Obviously I'm not using the same CPU so Im not expecting identical results. However I'm seeing negative scaling when multi-threading.
I build Caffe2 with MKL BLAS and OpenMP enabled. I'm using the same benchmark mentioned in the blog post: convnet_benchmark.py (https://github.com/pytorch/pytorch/blob/master/caffe2/python/convnet_benchmarks.py)

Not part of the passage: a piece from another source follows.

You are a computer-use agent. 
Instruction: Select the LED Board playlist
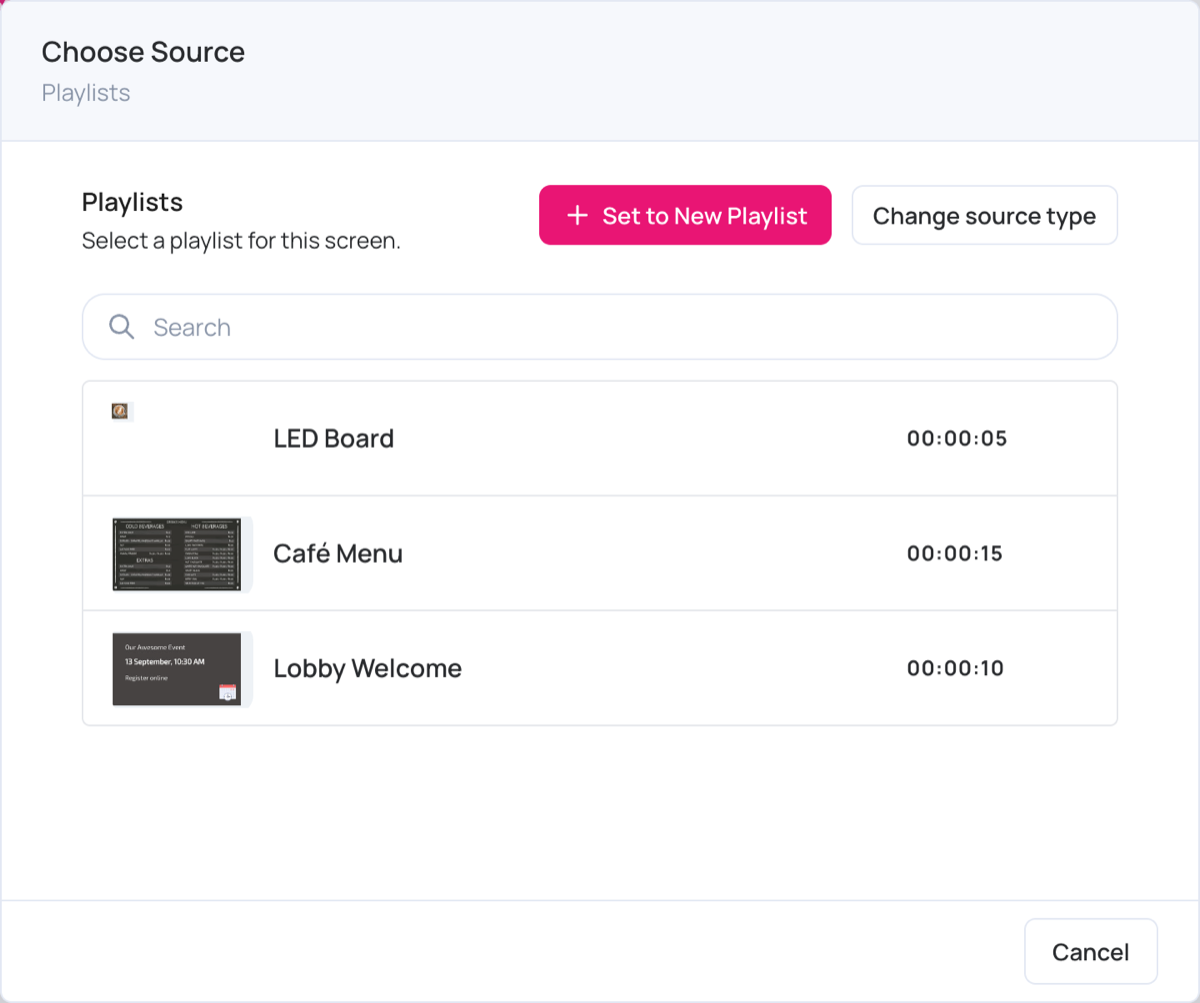[x=600, y=438]
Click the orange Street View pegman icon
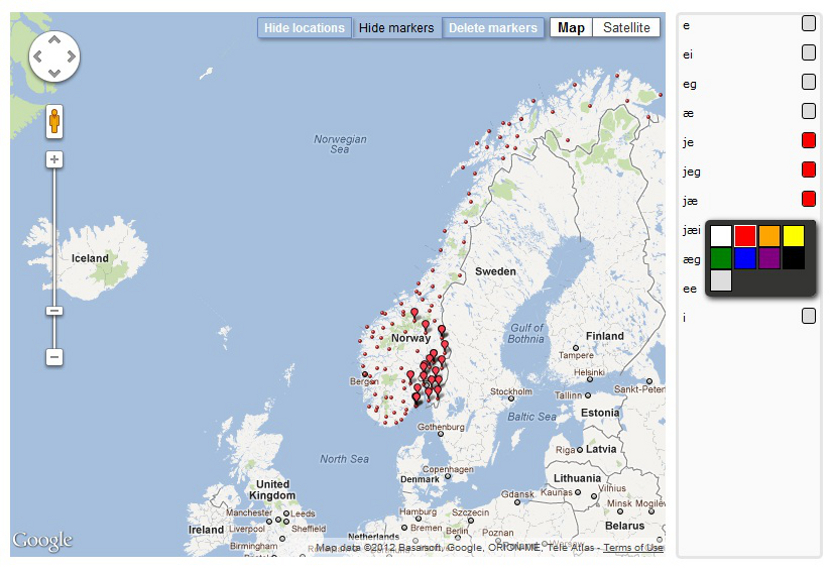This screenshot has width=832, height=570. [x=54, y=121]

Through various reading I found out that it's often best to set OMP_NUM_THREADS to 1 and MKL_NUM_THREADS to no more than the maximum number of physical cores. So I run the benchmark like so:
export MKL_NUM_THREADS="8" export OMP_NUM_THREADS="1" python convnet_benchmarks.py --batch_size 8 --model AlexNet --iterations 10 --warmup_iterations 1 --cpu
I use mpstat to monitor core usage and confirm that it's in fact running on multiple cores (and it is) and yet the performance drops, even if I run the benchmark on only 2 threads. It seems to me that there is a lot of overhead with using MKL_NUM_THREADS. Has anyone else ran into similar issues? I've noticed the topic of overhead come up here and there on the forms but it doesn't seem to be the same issue.
If it is possible, could you please try export MKL_VERBOSE=1 before run the two performance and copy the result here?
Second, how about if you unset MKL_NUM_THREADS and just try OMP_NUM_THREADS = 2 or 8 as the article and copy the result?